Wales Bonner's work in music continued with the event series Togetherness, presented in Paris in 2024 with performers E'tran de l'Aïr, Mansur Brown, La Fève and DJ Sarz. The second Togetherness event was presented at the Guggenheim New York alongside artist Rashid Johnson's major retrospective, A Poem for Deep Thinkers, and included performers Fireboy DML, Amaarae, KeiyaA, Navy Blue, The Cavemen, The Joy, and Sir Rashad Ringo Smith.

She was appointed creative director of the Hermès menswear line in 2025, following the departure of Véronique Nichanian, who had been in charge of the line from 1988 to 2026. Wales Bonner's first collection will be shown in January 2027.

[Stored items]

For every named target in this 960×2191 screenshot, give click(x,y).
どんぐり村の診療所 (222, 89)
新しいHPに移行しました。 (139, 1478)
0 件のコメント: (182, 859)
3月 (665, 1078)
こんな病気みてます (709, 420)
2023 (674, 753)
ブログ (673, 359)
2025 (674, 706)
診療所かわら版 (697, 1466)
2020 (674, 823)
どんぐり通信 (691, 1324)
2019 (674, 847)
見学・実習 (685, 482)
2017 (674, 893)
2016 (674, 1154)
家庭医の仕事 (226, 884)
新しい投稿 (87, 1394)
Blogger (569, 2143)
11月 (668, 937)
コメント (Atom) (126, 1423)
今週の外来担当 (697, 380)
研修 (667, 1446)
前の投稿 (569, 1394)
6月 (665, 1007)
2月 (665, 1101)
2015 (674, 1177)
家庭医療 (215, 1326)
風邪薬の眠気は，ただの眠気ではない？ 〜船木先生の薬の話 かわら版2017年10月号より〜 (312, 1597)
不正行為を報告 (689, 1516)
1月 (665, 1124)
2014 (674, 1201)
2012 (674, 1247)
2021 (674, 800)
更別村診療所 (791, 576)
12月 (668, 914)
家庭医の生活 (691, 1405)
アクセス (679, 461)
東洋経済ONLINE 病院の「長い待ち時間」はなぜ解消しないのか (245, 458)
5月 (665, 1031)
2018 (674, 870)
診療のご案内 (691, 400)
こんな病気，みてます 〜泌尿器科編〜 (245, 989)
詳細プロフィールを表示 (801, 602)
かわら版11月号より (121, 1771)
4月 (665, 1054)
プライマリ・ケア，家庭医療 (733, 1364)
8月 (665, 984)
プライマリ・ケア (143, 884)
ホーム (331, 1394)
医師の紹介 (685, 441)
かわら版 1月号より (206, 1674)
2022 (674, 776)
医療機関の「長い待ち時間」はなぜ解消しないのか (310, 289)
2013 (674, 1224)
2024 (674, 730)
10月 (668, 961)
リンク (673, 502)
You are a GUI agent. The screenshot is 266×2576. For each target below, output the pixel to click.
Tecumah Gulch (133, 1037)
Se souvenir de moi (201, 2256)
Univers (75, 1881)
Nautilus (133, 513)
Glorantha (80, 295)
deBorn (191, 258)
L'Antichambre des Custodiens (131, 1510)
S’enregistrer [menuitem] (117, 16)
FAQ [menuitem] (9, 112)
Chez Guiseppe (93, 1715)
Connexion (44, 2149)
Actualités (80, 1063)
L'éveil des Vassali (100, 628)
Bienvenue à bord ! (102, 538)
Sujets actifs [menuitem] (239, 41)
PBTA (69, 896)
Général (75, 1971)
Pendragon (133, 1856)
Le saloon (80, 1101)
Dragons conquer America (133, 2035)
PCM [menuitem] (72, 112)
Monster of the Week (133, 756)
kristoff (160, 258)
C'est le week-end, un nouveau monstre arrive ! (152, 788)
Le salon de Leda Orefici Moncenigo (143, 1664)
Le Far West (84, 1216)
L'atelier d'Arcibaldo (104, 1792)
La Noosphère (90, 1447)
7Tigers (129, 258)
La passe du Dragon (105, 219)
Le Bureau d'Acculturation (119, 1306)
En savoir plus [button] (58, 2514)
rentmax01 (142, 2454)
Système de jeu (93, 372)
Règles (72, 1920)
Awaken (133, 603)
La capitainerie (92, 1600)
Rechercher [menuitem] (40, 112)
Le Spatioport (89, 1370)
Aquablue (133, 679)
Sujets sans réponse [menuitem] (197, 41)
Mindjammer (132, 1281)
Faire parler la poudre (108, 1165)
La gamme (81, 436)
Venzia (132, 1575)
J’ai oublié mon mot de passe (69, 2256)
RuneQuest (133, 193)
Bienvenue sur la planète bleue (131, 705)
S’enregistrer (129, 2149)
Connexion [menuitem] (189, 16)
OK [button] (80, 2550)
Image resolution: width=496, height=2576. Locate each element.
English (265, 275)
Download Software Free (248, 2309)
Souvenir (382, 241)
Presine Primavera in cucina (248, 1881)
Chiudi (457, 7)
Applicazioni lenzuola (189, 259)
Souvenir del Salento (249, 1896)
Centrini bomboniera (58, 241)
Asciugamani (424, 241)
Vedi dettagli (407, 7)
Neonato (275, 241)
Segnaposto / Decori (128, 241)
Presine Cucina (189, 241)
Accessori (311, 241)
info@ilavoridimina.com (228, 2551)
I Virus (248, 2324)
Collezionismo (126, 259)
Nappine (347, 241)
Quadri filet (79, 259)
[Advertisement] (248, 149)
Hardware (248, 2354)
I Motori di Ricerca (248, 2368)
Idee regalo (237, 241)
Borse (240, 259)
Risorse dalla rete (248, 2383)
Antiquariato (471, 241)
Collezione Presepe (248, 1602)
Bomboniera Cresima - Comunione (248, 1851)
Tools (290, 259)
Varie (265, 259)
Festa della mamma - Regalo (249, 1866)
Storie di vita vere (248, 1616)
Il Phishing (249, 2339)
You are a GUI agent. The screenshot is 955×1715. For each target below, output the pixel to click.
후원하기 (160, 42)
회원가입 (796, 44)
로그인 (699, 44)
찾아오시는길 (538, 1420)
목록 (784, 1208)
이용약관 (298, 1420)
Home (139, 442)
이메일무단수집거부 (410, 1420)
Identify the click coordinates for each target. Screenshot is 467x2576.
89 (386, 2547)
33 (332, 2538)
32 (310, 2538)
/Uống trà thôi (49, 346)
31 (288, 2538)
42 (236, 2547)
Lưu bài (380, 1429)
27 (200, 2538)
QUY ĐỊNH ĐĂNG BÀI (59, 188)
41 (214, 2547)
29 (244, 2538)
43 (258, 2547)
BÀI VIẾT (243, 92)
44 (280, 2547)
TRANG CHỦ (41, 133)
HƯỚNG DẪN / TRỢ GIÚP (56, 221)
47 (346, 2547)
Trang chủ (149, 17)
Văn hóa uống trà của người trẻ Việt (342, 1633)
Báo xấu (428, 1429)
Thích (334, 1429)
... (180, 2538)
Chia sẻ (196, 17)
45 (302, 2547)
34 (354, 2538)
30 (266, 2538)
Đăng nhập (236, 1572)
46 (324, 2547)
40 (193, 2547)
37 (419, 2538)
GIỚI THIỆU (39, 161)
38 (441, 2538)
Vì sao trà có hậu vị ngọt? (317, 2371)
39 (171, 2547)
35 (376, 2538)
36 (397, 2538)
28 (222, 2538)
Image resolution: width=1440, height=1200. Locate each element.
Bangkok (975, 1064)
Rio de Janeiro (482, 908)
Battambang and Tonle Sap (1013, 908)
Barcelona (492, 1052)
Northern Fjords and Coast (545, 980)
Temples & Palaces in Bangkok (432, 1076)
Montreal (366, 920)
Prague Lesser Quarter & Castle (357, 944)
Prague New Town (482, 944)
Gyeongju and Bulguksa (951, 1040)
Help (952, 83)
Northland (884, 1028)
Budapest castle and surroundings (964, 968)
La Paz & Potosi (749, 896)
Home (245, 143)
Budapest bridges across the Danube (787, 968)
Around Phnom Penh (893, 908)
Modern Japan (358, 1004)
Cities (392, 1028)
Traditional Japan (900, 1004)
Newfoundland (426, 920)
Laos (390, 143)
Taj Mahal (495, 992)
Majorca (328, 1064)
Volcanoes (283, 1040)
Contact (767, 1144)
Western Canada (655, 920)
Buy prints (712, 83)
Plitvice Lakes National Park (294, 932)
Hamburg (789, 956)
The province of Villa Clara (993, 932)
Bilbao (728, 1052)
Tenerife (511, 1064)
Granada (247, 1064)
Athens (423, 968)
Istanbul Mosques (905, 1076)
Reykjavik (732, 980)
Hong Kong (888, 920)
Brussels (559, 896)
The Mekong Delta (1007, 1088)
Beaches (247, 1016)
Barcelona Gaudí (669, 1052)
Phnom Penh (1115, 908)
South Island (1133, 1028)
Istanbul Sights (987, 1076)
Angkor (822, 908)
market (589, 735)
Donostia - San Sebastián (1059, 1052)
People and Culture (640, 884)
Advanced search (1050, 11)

• _Exercise requirements_:
1 - Answer these questions from the passage on Wales Bonner:
(a) In which city was the first Togetherness event presented?
(b) At which venue was the second Togetherness event presented?
(c) When will Wales Bonner's first Hermès collection be shown?
2 - Please pick up the passage on Wales Bonner after its final sentence and carry it on.

• _Task results_:
1 -
(a) Paris
(b) The Guggenheim New York
(c) January 2027

2 -
== Awards ==
- 2015: Emerging Menswear Designer at the British Fashion Awards
- 2016: LVMH Young Designer Prize
- 2018: Emerging Design Medal, London Design Festival
- 2019: Winner of the British Fashion Council/Vogue Designer Fashion Fund
- 2021: CFDA International Men's Designer of the Year
- 2022: appointed Member of the Order of the British Empire (MBE)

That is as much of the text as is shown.